Короткая прогулка по комнате, от стены к стене, — тоже часть этого ритуала. Я не подвергаю свою совесть ревизии, а просто перебираю в памяти истекший день. Пустой. Бесполезный. Как и все предшествующие. И как в предшествующие вечера, я пытаюсь постичь, что же такое скука. Мне кажется, сумей я распознать ее природу — и тогда смысл моей жизни изменится. Ведь, как я уже говорил, меня разрушает именно скука. Она состоит из уверток, уловок, как будто сам с собой играешь в прятки. И пока всячески стараешься уснуть, как бы это сказать, подспудно идет непрестанный хруст минут, постоянная утечка времени. Стареешь неприметно, не сдвигаясь с места, не меняясь. Время живет, а я уже не живу вместе с ним. Я четвертован в глубине самого себя. Жить — значит идти за руку со временем. Стариться — значит выпустить его руку. Отсюда и скука. Я чувствую себя старым, и я стар. И все мои умствования бессильны что-либо изменить. В постель, старый хрыч!
Начинается нескончаемое паломничество по ночи. Я слышу все, что происходит за пределами моих стен. Скольжение лифта, который останавливается на четвертом. По всей вероятности, Максим — шофер пикапа — возвращается с очередного любовного свидания. Флиппи, сосед прямо надо мной, кашляет и плюется. Он вызывает Клеманс. Бедняжка! Она спит рядышком с медпунктом, в конце коридора, и звонок, соединяющий его со спальнями, частенько вырывает ее из сна. Я слышу его дребезжащий голос. Клеманс случается сетовать на судьбу. «С ума сойдешь, — поверяет она мне. — Если я скажу вам, что позавчера мадам Блюм подняла меня посреди ночи, чтобы я измерила ей давление. Быть здесь медсестрой — рабский труд!»
Потом близкие шумы стихают. Остаются более упорные шумы соседнего города, вдалеке сигнал «скорой помощи» или же под самое утро — гул «боинга», идущего на посадку. Я проваливаюсь в небытие. И тут звонок будильника. Шесть утра. Это у Жонкьера, справа от меня. Этот человек совершенно не считается с другими. Ему прописано принимать в это время лекарство от печени. Где он купил этот чертов будильник, который бешеным звоном возвещает время по нескольку раз? Я обещаю себе отругать Жонкьера. Мне уже случалось делать это, и он извинялся, а толку чуть. Я больше не усну. Начинающийся день не принесет мне ни радости, ни страданий. Бессмысленный день. Но в таком случае… зачем продолжать?
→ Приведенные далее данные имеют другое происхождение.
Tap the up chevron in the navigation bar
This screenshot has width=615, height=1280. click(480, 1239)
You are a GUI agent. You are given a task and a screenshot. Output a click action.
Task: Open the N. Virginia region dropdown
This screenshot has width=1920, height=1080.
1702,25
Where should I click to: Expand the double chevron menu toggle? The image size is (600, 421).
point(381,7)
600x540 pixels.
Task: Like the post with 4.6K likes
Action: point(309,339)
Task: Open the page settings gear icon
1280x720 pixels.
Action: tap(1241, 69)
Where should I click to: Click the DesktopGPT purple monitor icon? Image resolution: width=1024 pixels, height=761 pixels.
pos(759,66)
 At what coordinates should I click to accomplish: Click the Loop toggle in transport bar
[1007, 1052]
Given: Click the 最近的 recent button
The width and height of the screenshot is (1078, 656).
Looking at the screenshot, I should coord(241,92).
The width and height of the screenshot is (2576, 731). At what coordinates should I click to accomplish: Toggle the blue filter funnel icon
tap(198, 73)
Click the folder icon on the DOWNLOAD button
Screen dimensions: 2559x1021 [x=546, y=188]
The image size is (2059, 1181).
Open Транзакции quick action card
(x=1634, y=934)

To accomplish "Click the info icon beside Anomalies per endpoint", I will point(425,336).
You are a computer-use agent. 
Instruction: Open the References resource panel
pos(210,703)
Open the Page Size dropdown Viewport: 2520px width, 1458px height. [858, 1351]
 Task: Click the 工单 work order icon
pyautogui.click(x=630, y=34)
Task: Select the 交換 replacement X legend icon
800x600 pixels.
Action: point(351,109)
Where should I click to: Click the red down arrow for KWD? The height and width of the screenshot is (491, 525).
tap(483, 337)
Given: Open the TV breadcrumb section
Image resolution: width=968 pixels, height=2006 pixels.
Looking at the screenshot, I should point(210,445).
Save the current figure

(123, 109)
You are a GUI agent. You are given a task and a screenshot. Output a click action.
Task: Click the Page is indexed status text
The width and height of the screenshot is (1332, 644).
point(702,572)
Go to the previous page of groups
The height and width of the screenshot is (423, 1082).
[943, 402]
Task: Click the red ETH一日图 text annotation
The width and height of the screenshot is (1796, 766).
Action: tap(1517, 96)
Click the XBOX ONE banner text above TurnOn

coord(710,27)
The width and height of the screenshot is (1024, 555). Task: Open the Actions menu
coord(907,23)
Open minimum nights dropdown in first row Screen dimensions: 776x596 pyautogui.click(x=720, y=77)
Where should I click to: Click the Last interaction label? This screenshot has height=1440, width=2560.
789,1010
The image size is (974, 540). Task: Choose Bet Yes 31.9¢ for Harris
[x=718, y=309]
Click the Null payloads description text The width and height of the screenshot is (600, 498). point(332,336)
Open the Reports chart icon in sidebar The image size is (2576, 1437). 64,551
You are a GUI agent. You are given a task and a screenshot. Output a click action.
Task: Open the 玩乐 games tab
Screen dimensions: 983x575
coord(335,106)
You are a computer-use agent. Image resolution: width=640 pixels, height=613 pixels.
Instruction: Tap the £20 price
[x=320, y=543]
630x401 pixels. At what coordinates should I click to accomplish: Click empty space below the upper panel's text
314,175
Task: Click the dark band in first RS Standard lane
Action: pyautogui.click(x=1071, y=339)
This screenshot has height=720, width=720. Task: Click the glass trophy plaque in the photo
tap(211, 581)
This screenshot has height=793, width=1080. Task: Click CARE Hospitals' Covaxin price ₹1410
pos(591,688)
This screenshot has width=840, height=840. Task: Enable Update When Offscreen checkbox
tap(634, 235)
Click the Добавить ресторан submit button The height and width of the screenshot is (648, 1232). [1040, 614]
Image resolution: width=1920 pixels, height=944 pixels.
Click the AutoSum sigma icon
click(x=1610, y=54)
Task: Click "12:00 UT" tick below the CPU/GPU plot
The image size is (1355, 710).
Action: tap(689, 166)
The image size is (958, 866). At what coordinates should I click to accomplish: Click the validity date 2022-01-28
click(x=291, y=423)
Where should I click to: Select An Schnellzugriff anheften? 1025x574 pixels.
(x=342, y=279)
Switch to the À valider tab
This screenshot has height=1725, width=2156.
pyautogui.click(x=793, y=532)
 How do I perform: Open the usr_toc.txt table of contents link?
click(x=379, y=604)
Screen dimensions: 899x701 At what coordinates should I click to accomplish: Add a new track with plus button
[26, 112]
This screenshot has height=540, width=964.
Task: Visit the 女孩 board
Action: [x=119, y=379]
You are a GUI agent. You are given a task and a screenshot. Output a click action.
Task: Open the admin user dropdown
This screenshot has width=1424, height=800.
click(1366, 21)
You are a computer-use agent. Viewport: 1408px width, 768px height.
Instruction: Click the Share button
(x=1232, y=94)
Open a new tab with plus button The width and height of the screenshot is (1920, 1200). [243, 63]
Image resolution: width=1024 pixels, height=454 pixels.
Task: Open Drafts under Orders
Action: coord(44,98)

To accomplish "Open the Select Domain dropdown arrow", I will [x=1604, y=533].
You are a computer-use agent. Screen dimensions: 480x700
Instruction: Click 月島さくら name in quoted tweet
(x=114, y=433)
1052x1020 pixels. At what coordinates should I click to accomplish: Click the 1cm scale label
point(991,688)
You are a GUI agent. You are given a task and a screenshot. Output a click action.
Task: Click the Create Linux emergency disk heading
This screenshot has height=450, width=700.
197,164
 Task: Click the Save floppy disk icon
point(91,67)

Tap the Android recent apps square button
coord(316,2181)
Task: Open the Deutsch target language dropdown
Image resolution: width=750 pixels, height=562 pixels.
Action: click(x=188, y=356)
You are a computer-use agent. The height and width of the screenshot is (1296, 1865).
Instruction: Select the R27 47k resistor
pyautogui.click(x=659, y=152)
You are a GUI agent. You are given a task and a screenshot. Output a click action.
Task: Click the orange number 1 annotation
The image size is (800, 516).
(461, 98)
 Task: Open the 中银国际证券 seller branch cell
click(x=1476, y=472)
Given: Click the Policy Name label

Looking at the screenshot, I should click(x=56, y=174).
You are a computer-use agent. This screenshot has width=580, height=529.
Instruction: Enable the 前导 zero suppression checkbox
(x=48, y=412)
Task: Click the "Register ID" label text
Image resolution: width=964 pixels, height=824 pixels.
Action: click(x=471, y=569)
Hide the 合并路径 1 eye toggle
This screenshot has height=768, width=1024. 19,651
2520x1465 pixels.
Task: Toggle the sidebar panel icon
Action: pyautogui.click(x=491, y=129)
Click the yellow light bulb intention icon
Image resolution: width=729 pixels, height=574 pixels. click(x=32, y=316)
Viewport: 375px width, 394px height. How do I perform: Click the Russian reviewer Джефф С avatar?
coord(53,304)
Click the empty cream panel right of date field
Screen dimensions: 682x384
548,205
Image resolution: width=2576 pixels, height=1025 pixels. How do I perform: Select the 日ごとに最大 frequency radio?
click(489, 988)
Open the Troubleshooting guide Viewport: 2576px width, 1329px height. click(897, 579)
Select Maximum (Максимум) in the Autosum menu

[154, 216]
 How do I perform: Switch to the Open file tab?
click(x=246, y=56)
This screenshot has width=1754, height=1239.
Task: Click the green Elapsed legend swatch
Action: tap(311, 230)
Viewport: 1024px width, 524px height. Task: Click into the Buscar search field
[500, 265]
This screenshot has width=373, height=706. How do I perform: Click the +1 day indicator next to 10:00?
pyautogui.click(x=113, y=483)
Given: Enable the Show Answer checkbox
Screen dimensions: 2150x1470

Эгоист ли я? Я часто задавался таким вопросом. Так вот — нет. Я отписываю деньги на разные благотворительные цели. Впрочем, здесь все дают на них деньги, и от чистого сердца. Но «дают» — не то слово. Следует сказать: «Посылают». Потому что здесь тщательно избегают всякого контакта с несчастьем, касается ли то животных или людей. Не из трусости. А просто потому, что интерес, проявляемый к другим, влечет за собой утрату тепла, а мы такие зябкие! Тут уже ничего не поделаешь. Возраст сказывается. Право же, не моя вина, если я перестал излучать тепло.